Post was a pioneer and a trailblazer in freeform radio at WBAI-FM in New York in the late 1960s and early 1970s. Bob Fass, drawing his inspiration from Jean Shepherd, initially transformed and redefined the form and its possibilities, and Fass, Post, and Larry Josephson, a sort of informal, free-floating, quasi-magical creative triumvirate, then pushed the possibilities significantly further in the artistic, cultural, and political turmoil of the time.[5][6]

Post was, ‘a legendary New York broadcaster’ who, through his years first at WBAI and then at WNYC, was a ‘wry, one-of-a-kind’ personality', a ‘creative genius’ who showed ‘extreme personal courage’, who presented a ‘combination of warmth, bitterness, intelligence, mordant humor, and brilliantly on-target observations’, who ‘didn’t care about fairness, objectivity, balance, the canons of journalism’, who ‘just said whatever the hell came into his mind’, and who formed a deep ‘personal connection… with… listeners scattered around the New York area.’[7]

Post's style was at the core wry, witty, and sardonic – ‘curmudgeonly’. If Will Rogers had famously said that he never met a man he didn't like, Post said no such thing – indeed, he quoted Hobbes as an influence, saying ‘I believe people are essentially brutal, murderous, lying bastards who put on masks of civility to make society work.’[8][9]

Post, who was 'the undisputed king of on-air fund raising', 'raised millions for public radio.'[10]

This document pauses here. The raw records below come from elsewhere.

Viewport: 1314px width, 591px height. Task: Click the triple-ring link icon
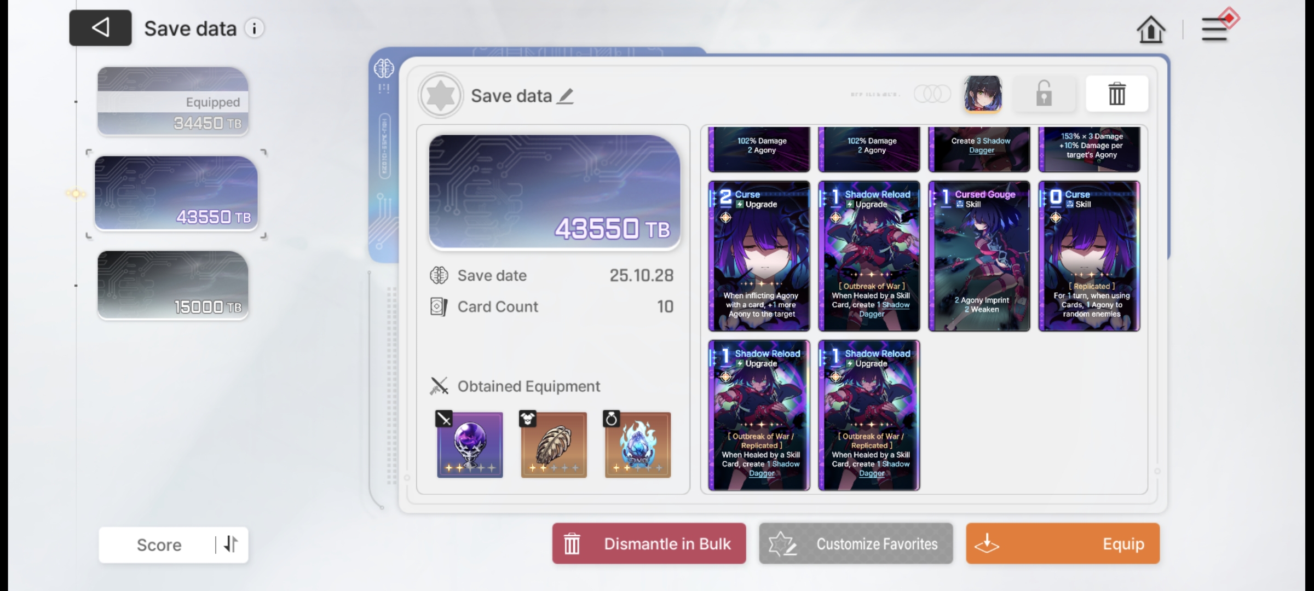pos(932,94)
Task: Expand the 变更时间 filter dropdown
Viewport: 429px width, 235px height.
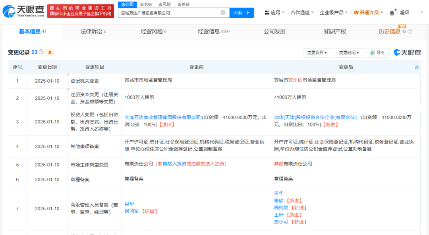Action: click(349, 52)
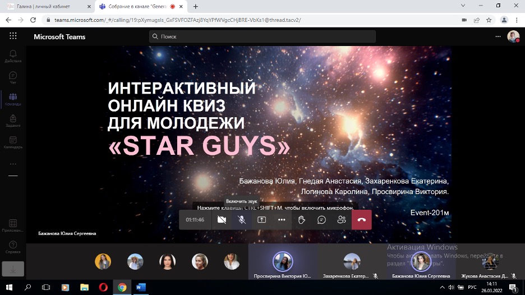Show the participants list

click(x=342, y=220)
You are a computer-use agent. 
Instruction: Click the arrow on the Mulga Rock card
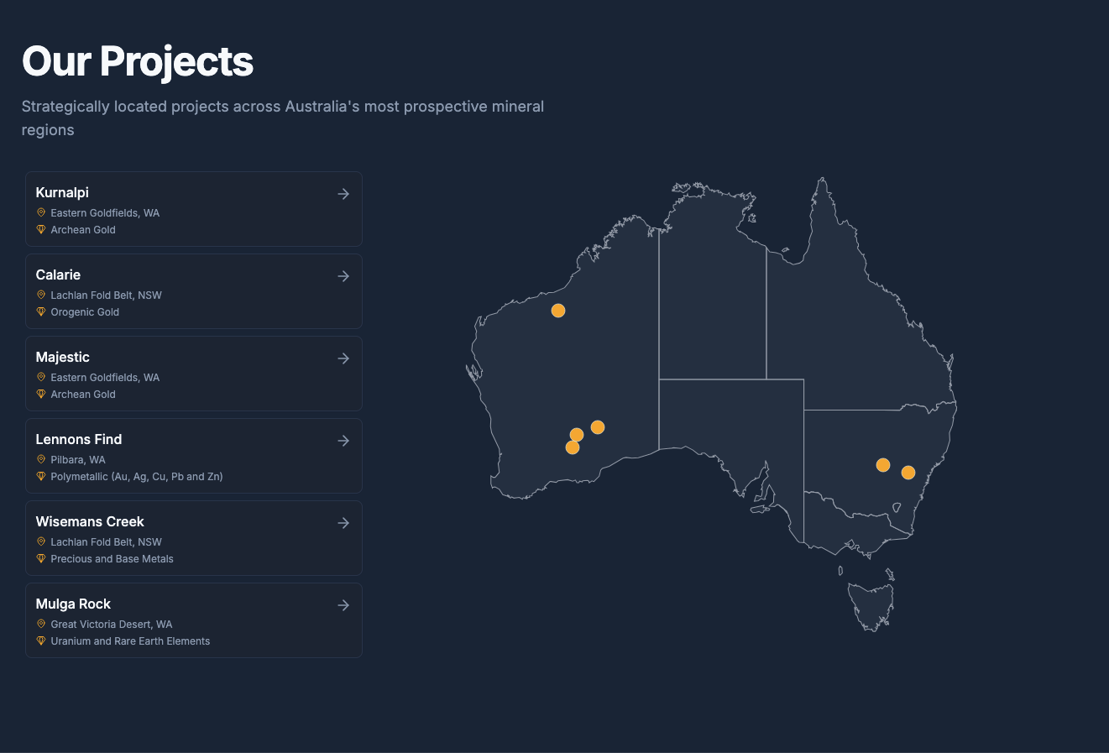click(x=343, y=604)
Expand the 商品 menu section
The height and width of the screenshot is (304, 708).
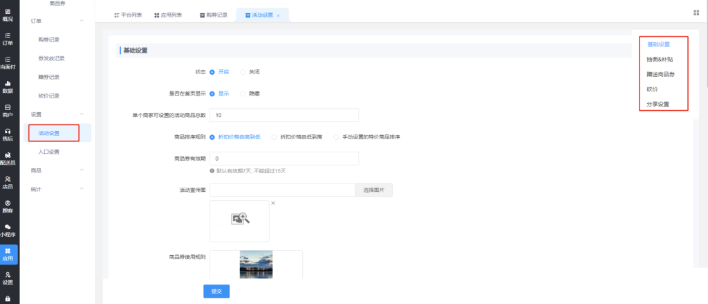(x=82, y=170)
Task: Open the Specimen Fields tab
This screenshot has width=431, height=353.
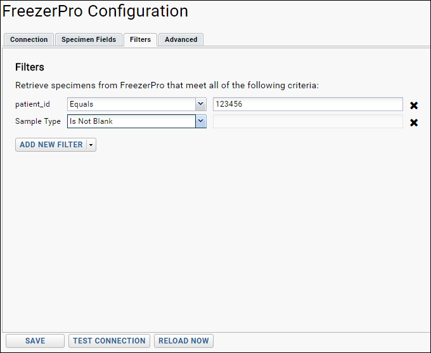Action: point(89,39)
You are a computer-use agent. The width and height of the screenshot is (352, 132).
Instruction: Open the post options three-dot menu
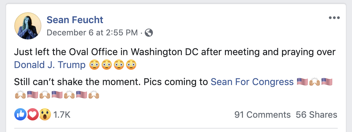point(334,18)
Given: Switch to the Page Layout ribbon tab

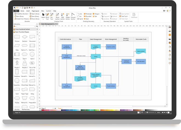Looking at the screenshot, I should 35,10.
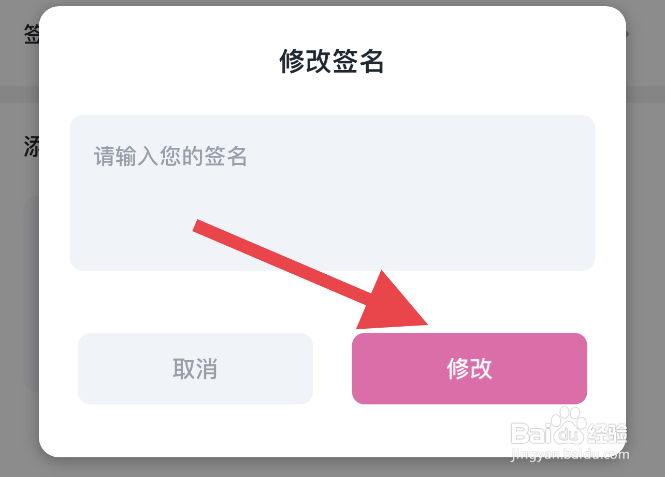This screenshot has height=477, width=665.
Task: Click the 经验 watermark characters
Action: pos(606,433)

He also formed an extraordinarily close, seemingly personal, link with his listeners. 'In a radio age when personality means rant, hysteria, terminal adolescence and unrelieved, unbelievable perkiness, Post is a person. He's depressed. He kvetches. He whines.' His resonant voice, his skill, his talent, his connection with his listeners, meant that 'as is true with some of the best radio people', his fans had the sense that 'they were the only one or members of a very small group.'[11][12][13]

In the course of his on-air career, Post was host/producer of:

  • The Outside – WBAI
  • Room 101 – WBAI
  • Morning Music – WNYC
  • The No Show – WNYC

Post lived with his wife of 38 years, Laura Rosenberg, on New York's Upper West Side.[14]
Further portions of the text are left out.